6. Adolescent Nonsuicidal Self-Injury: Minimizing Client and Counselor Risk and Enhancing Client Care (Pages 342-353)
Rachel M. Hoffman; Victoria E. Kress
In this article, the authors present risk management considerations of which mental health counselors
should be aware when counseling adolescents who engage in nonsuicidal self-injury. They address considerations
related to self-injury and suicide, assessment and evaluation, countertransference, social
contagion, and body privacy and make recommendations to minimize client and counselor risk while
enhancing client care.
7. Matching Animal-Assisted Therapy Techniques and Intentions with Counseling Guiding Theories (Pages 354-374)

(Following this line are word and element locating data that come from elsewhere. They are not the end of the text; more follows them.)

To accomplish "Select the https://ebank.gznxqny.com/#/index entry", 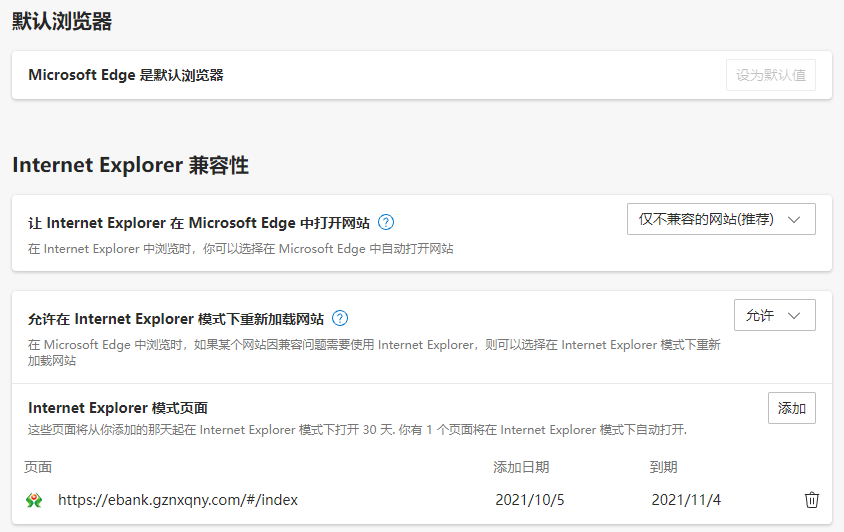I will point(178,500).
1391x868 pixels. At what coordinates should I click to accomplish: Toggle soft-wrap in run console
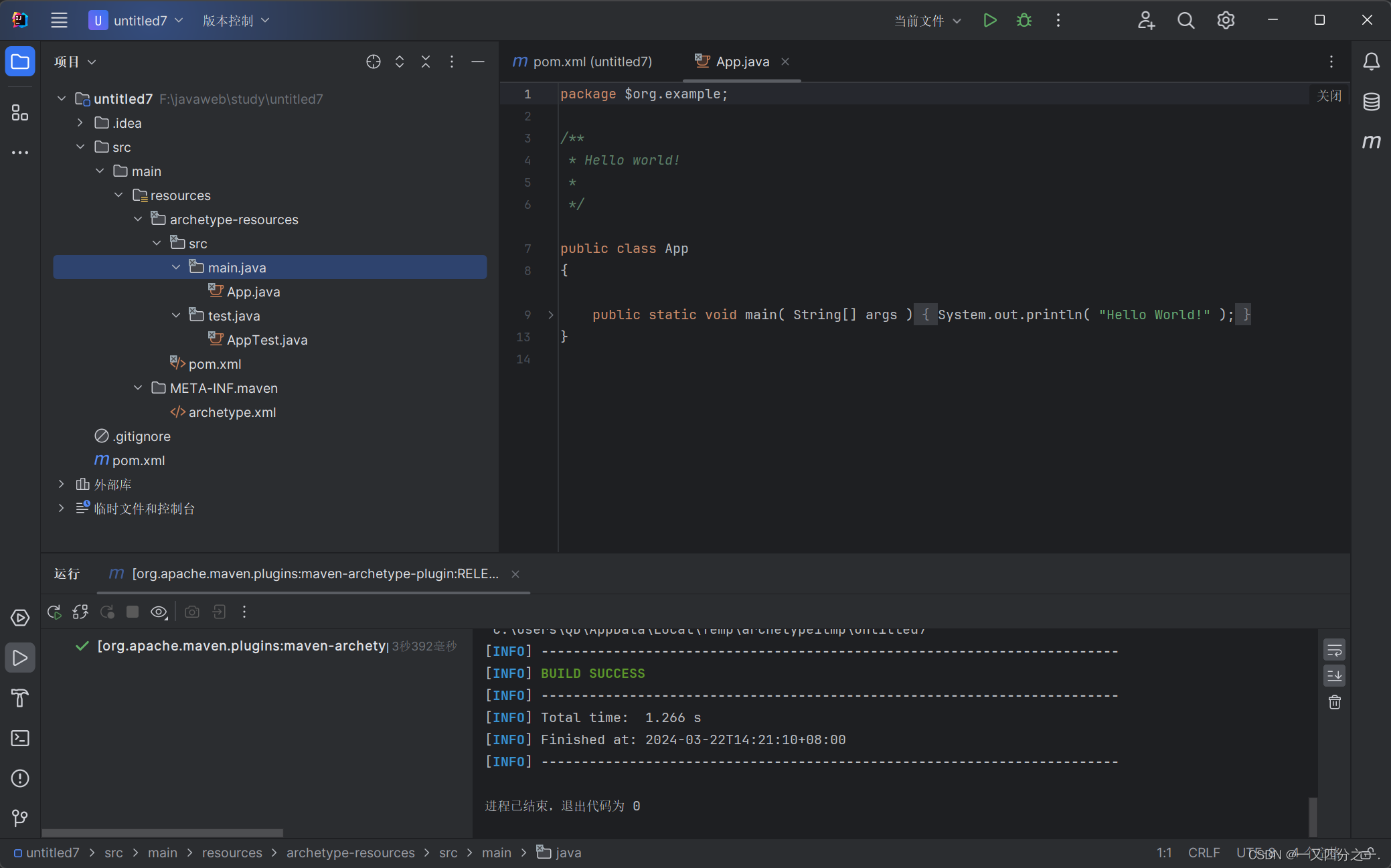[x=1334, y=650]
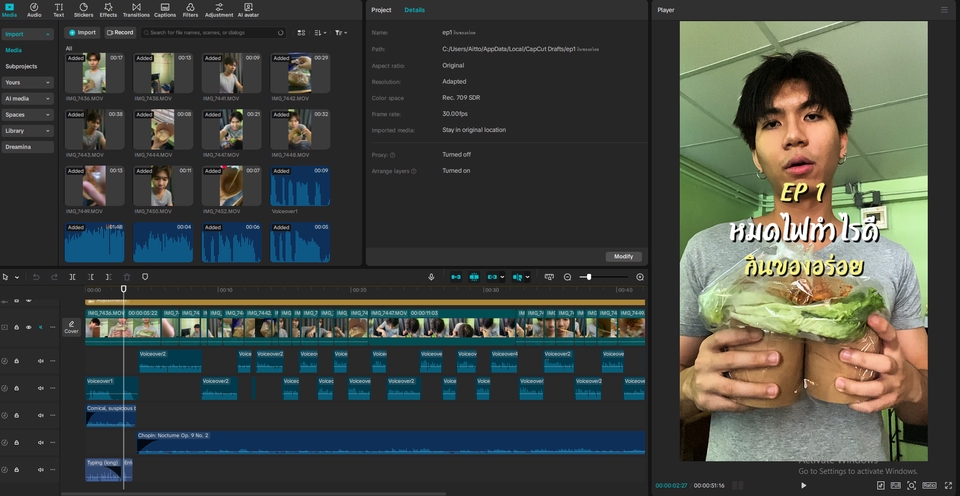Enter fullscreen preview in the Player
The image size is (960, 496).
pos(948,485)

Cynthia K. Chandler; Torey L. Portrie-Bethke; Casey A. Barrio Minton; Delini M. Fernando; Dana M. O’Callaghan
Animal-assisted therapy (AAT) interventions are often used in mental health practice, yet there are few
studies to assist mental health counselors in integrating AAT practice with theoretical foundations. The
authors draw upon the literature on AAT intentions and techniques to illustrate how these practices are
consistent with a variety of theoretical orientations. Case illustrations are provided.